Tres voces para entender los tres meses del volcán de La Palma
El volcán de Cumbre Vieja descansa; ha dejado de ocupar las aperturas de los medios de comunicación. Hoy se cumplen tres meses desde que comenzó a escupir dramas en la ‘Isla Bonita’, La Palma. ‘El Asombrario’ viajó recientemente allí para contarlo, a la Zona Cero del volcán. Para contarlo a través de tres voces: Fran Leal, concejal de Los Llanos de Aridane; Carlos de Hita, investigador de los sonidos de la naturaleza, y el biólogo Manuel Nogales, delegado del Consejo Superior de Investigaciones Científicas (CSIC) en Canarias. Su relato es tan estremecedor como el rugido del dragón, ahora callado.
«Bienvenido a Irak», me saluda Fran Leal con la seriedad de tener un volcán encima. «Esto es la guerra», recalca por si tengo dudas del desastre mientras me entrega con gesto urgente unas gafas de seguridad y varias mascarillas FP2. «Póntelas y no te las quites porque la ceniza es muy peligrosa». Y lo dice sin perder la sonrisa ni ese acento tan cantarín, tan divertido, de los palmeros, que no encaja con el panorama desolador, sí, de guerra, que nos rodea en Los Llanos de Aridane.
Fran es el concejal de Obras de esta localidad, el municipio más poblado de La Palma, corazón agrícola de la Isla Bonita. 21.000 habitantes, más vecinos que la capital Santa Cruz y un rico pasado que empieza en el mundo aborigen y durante 600 años se ha ido enriqueciendo con inmigrantes de ida y vuelta en un terreno volcánico, potencialmente peligroso, pero no más ni menos que el de toda Canarias. En estas tierras surgidas en medio del Atlántico las erupciones nunca repiten volcán, nunca salen por los mismos sitios y por lo tanto es imposible pronosticar dónde asomaran las próximas. Esta vez les ha tocado a ellos.
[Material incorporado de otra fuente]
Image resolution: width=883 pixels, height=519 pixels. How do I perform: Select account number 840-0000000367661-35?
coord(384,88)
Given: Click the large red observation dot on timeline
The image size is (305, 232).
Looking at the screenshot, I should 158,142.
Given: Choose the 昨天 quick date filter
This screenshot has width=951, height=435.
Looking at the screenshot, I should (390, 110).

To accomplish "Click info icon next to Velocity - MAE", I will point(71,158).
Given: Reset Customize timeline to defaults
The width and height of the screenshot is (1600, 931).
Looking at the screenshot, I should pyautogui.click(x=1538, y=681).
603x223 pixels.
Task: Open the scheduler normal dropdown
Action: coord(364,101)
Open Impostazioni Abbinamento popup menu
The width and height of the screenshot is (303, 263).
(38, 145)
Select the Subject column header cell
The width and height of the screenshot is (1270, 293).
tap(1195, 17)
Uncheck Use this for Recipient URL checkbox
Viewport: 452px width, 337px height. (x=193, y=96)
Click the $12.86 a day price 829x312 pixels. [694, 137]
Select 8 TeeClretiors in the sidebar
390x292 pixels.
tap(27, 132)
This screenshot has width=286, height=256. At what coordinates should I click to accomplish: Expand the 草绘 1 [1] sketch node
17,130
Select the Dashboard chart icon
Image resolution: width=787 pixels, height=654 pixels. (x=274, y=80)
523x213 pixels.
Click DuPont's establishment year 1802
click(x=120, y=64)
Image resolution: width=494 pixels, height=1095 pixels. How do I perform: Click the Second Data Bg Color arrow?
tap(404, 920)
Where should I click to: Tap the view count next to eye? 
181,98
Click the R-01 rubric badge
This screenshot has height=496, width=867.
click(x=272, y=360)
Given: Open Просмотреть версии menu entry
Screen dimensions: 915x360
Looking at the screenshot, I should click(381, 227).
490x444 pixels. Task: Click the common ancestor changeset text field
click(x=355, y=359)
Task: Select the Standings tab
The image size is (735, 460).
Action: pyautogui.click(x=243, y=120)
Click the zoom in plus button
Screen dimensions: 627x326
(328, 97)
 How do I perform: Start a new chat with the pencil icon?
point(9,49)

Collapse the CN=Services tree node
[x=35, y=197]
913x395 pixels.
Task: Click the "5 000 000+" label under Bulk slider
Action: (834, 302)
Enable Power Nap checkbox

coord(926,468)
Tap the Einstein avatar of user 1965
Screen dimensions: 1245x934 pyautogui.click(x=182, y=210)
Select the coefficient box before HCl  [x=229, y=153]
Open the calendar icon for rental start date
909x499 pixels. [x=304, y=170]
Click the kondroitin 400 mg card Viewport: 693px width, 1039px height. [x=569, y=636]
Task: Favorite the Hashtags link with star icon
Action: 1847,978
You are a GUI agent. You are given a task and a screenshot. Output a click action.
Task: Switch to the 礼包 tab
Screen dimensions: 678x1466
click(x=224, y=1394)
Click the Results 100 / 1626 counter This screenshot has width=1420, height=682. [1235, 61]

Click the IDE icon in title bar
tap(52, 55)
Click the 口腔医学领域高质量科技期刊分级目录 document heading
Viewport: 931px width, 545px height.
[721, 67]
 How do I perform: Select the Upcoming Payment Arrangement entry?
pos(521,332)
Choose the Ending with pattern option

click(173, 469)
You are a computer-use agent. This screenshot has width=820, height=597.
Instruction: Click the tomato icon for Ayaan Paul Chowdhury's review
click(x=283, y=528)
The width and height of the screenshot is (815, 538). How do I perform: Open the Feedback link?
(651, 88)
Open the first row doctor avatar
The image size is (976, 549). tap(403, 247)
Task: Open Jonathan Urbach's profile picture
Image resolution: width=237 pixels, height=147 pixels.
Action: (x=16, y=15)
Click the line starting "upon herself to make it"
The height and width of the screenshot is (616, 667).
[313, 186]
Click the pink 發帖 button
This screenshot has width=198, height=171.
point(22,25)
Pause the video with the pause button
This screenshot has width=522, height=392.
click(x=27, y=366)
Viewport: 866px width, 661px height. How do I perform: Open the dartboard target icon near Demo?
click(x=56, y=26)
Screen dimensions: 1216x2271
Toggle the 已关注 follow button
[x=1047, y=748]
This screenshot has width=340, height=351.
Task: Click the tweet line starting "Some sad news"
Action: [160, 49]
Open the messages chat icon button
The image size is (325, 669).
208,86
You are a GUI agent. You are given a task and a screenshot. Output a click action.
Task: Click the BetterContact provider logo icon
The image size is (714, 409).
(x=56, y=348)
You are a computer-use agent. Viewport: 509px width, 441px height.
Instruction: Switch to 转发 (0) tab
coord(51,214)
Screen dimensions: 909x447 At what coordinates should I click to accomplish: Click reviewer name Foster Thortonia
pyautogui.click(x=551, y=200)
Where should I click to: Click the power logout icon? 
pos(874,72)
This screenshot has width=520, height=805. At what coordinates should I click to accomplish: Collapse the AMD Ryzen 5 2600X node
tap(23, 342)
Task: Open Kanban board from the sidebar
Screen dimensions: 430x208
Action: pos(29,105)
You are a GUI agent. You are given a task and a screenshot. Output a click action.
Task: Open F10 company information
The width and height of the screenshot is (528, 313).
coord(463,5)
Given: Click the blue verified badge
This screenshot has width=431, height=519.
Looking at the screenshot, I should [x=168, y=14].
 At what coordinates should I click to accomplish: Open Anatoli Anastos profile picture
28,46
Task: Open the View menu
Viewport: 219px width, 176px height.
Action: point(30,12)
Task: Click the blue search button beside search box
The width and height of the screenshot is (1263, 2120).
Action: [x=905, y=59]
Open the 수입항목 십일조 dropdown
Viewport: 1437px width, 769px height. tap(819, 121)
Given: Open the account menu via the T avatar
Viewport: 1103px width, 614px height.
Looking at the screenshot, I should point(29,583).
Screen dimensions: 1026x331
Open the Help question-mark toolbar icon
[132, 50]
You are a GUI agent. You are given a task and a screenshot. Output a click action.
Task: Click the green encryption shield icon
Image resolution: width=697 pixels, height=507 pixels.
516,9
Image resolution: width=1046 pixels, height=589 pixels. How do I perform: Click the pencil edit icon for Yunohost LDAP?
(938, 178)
Muy a su pesar, Los Llanos de Aridane se ha convertido en la Zona Cero del volcán de Cumbre Vieja o como finalmente se vaya a llamar este monstruo que hoy hace tres meses comenzó a vomitar fuego y desolación. Si esto es la guerra, es la guerra de David contra Goliat.
Para entender lo que allí ha estado pasando durante todo el otoño recorremos la isla y hablamos con tres expertos, el concejal Fran Leal, el sonidista de la naturaleza Carlos de Hita y el investigador Manuel Nogales.
Tres meses de destrucción
Desde que comenzó la erupción ese fatídico domingo 19 de septiembre de 2021, la lava ha cubierto más de 1.200 hectáreas y ha destruido alrededor de 3.000 edificaciones. La negra ceniza, cual arena del desierto modelada en dunas, cubre varios miles de hectáreas más, asfixiando pueblos enteros, cultivos y bosques. Unas 6.000 personas han tenido que ser evacuadas y de ellas cerca de 600 están albergadas en hoteles porque lo han perdido todo, hasta el paisaje. Otras muchas se han ido de la isla, vencidas por la angustia y atenazadas por el miedo, de momento temporalmente, pero quién sabe cuántas ya no volverán. El desastre humanitario es colosal.
Y el maldito volcán no les ha dado tregua. Paseas por Los Llanos de Aridane, esa hermosa localidad que más parece venezolana que canaria, y el corazón se te encoge en un puño al ver a una madre camino del colegio tratando de proteger con un paraguas a sus dos niños de una lluvia de cenizas que no deja de caer.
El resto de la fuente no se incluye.